We know how neural nets work. We don't know how a specific combination of weights in the net is capable of coherently asking questions asked in a natural language, though. If we did, we could replicate what it does without training it.

dkdcio 4 days ago | parent [-]

> We know how neural nets work. We don't know how a specific combination of weights in the net is capable of coherently asking questions asked in a natural language, though.

these are the same thing. the neural network is trained to predict the most likely next word (rather token, etc.) — that’s how it works. that’s it. you train a neural network on data, it learns the function you trained it to, it “acts” like the data. have you actually studied neural networks? do you know how they work?

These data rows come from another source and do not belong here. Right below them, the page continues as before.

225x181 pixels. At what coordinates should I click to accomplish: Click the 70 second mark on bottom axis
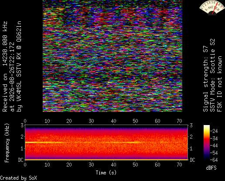click(x=179, y=165)
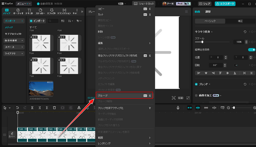
Task: Click the fullscreen preview icon
Action: 188,98
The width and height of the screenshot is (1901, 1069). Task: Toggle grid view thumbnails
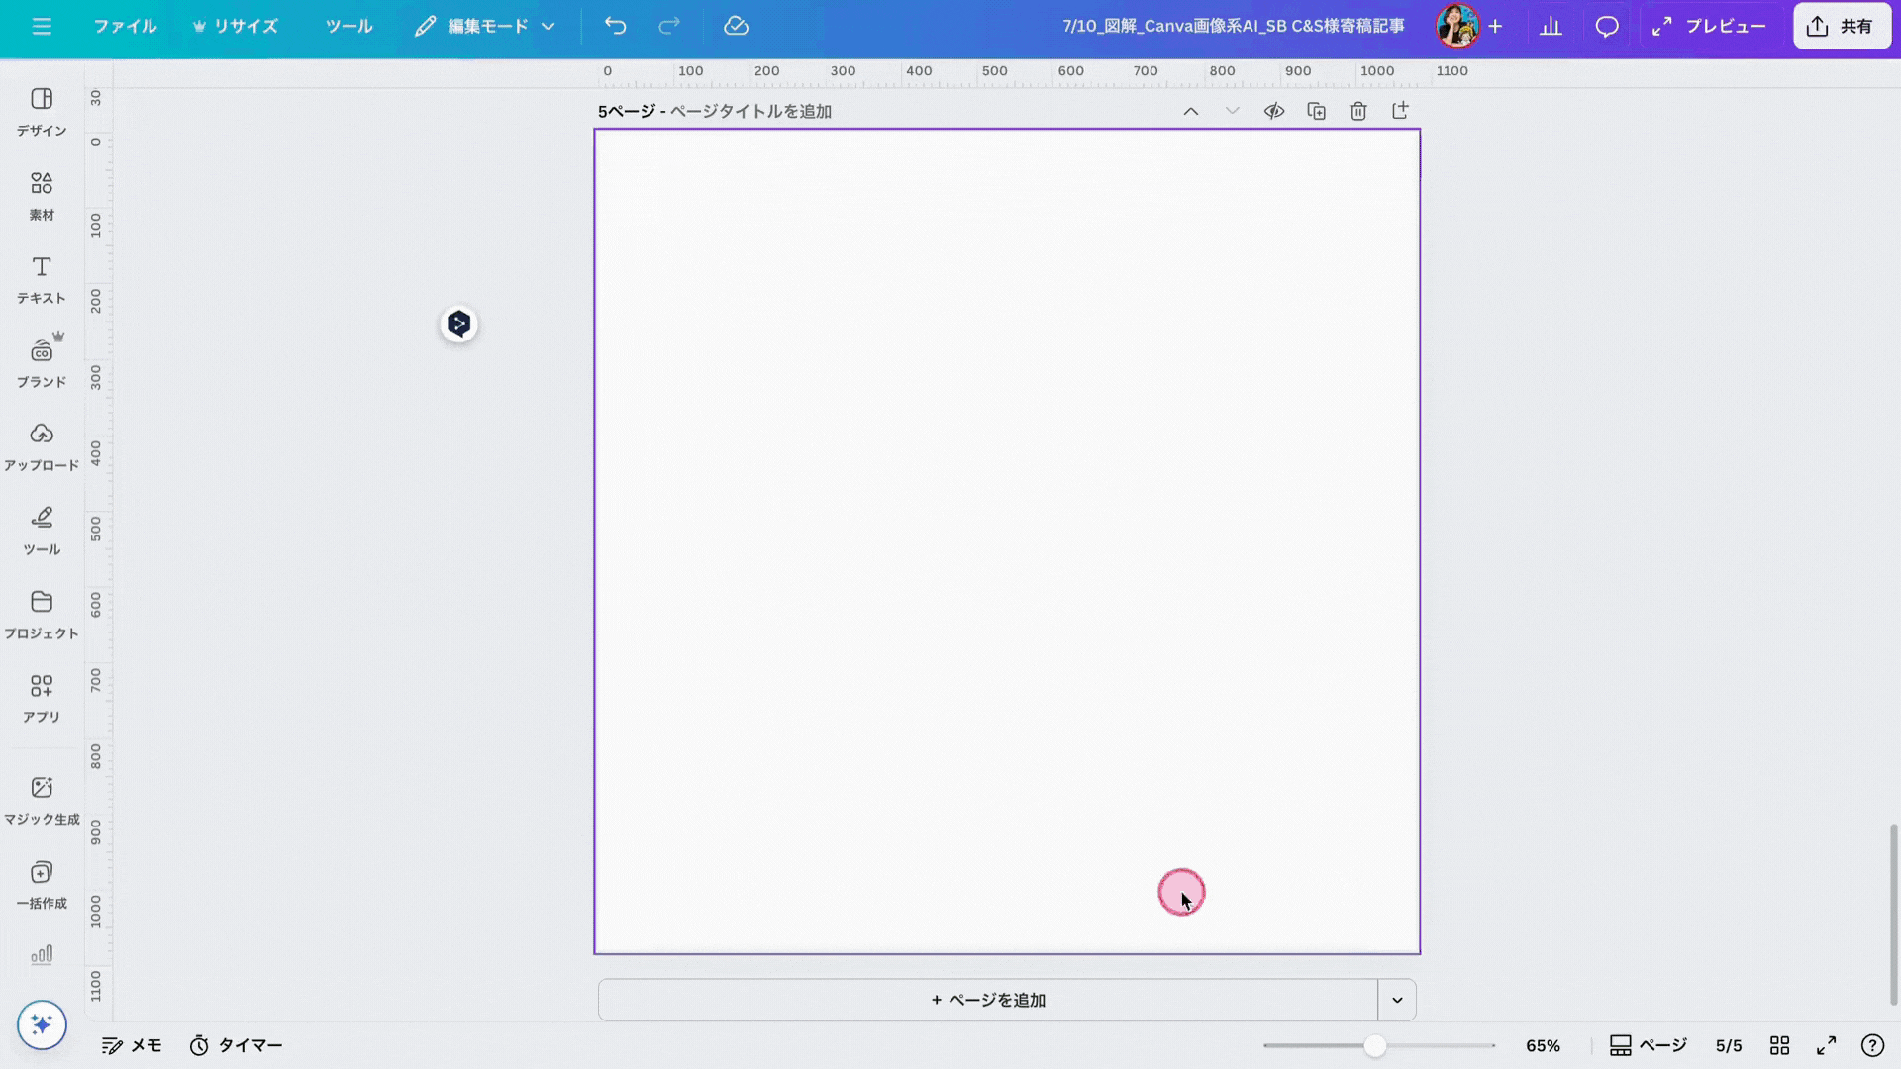click(1779, 1045)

I’m confused why you and so many others are seemingly so confused by this. what fundamentally are you asking for to meet the criteria of knowing how LLMs work? some algorithm that can look at weights and predict if the net will output “coherent” text?

> If we did, we could replicate what it does without training it.

not sure what this is supposed to mean

FeepingCreature 4 days ago | parent [-]

It's like you're describing a compression program as "it takes a big file and returns a smaller file by exploiting regularities in the data." Like, you have accurately described what it does, but you have in no way answered the question of how it does that.

If you then explain the function of a CPU and how ELF binaries work (which is the equivalent of trying to answer the question by explaining how neural networks work), you then have still not answered the actually important question! Which is "what are the algorithms that LLMs have learnt that allow them to (apparently) converse and somewhat reason like humans?"

dkdcio 4 days ago | parent [-]

…except we know what every neuron in a neural network is doing. I ask again, what criteria do we need to meet for you to claim we know how LLMs work?

we know the equations, we know the numbers going through a network, we know the universal approximation theorem —- what’re you looking for exactly?

I’ve answered the “what have they learnt” bit; a function that predicts the next token based on data. what more do you need?

FeepingCreature 4 days ago | parent [-]

Yes, in the analogy it's equivalent to saying you know "what" every instruction in the compression program is doing. push decrements rsp, xor rax, rax zeroes out the register. You know every step. But you don't know the algorithm that those instructions are implementing, and that's the same situation we're in with LLMs. We can describe their actions numerically, but we cannot describe them behaviorally, and they're doing things that we don't know how to otherwise do with numerical methods. They've clearly learnt algorithms but we cannot yet formalize what they are. The universal approximation theorem actually works against your argument here, because it's too powerful- they could be implementing anything.

edit: We know the data that their function outputs, it's a "blurry jpeg of the internet" because that's what they're trained on. But we do not know what the function is, and being able to blurrily compress the internet into a tb or whatever is utterly beyond any other compression algorithm known to man.